The financial crisis has had many costs. And one of those costs is the damage to America’s reputation, an asset we’ve lost just when we, and the world, need it most.
More on Krugman
Evan Thomas (2009): He's brilliant, but prefers the gadfly role to the insider.
Nicholas Confessore (2002): He's brilliant, but prefers the gadfly role to the insider.
And everything else
Nolan Finley:
Newspapers may go away, but the scoundrels won't.
David Ignatius: Dick Cheney has weakened this country and Obama is doing a good job, but Robert Gibbs was "gratuitously disrespectful and partisan" and that's of course, what really matters to the Villagers. Let that be an important lesson to you, boys and girls, from the Serious People. If you ruin the country, be sure to be respectful and polite (and, if at all possible, bipartisan) about it.
Jay Cost: Someone's got to pay for the economy. Could be Obama and the Dems. But in any case, the fight's not over.
Jonathan Alter:
Caught in the Act Of Thinking
Love that headline. Should happen more often to a government near you.

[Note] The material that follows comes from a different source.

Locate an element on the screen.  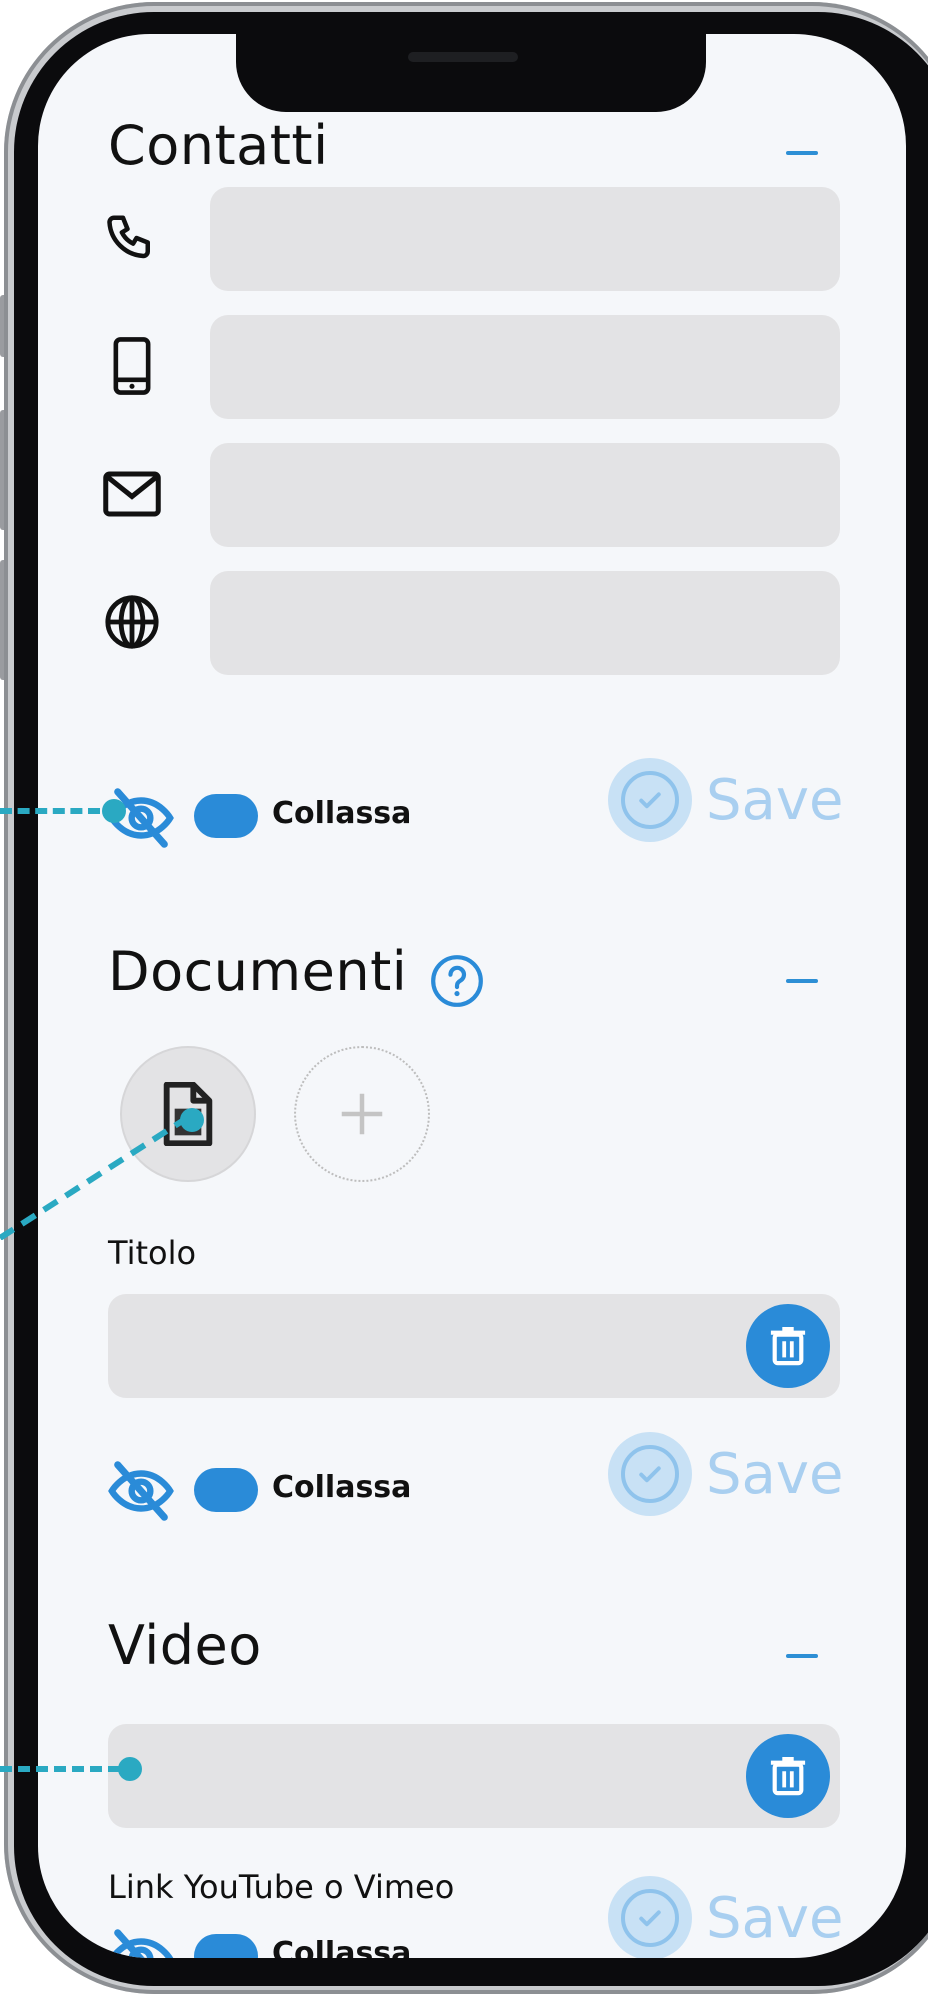
contacts-save-button: Save is located at coordinates (726, 800).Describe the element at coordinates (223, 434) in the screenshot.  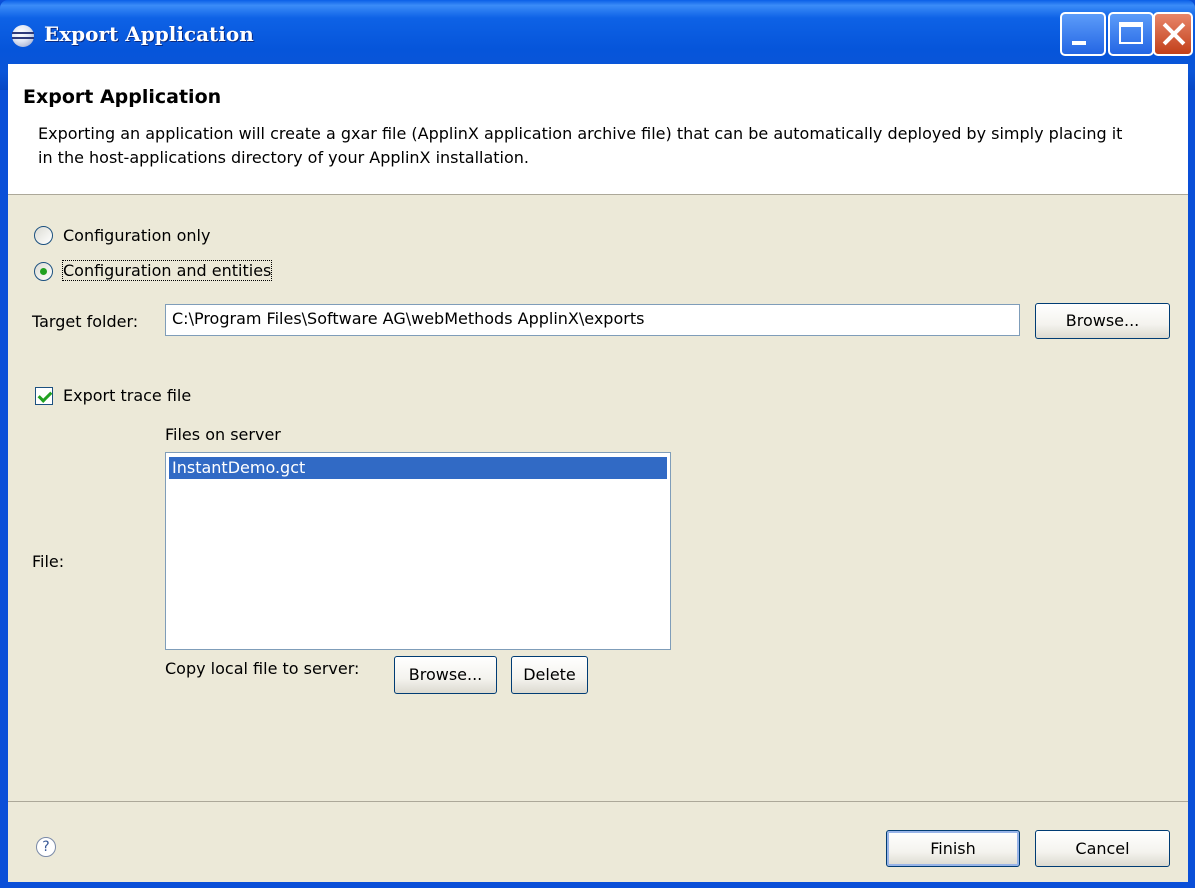
I see `files-on-server-header: Files on server` at that location.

But if the public wasn't gambling last fall (John McCain was arguably the riskier choice), the president is now. Obama is tripling down, wagering not just that his recovery plan will work but that he can simultaneously dent three huge problems (not fix, dent) that keep getting worse. He's telling the people exactly what to expect from him for the duration of his presidency. He's insisting that repairing the nation's "foundation" begins right now, in this year's budget. And he's set himself up for failure if he doesn't bring big changes in our new policy trinity of Health, Energy and Education, or what I lamely think of as HEE-HEE (constant repetition being necessary for the priorities to sink in).
Norm Orenstein:
I have watched with interest the reactions to the president's proposal in his budget to reduce to 28 percent the deduction for charitable contributions for those in the top tax bracket. Much of the opposition has come from the charitable community, but there have been several op/eds and other reports from conservative economists and others suggesting that it would result in a serious hit to charities. Which has raised for me a question: if President Obama had instead suggested tax reform that would reduce the top marginal tax rate to 28 percent, how many think that there would be comparable conservative objections because of the havoc that would wreak on charitable institutions? Go ahead, raise your hands. Anybody?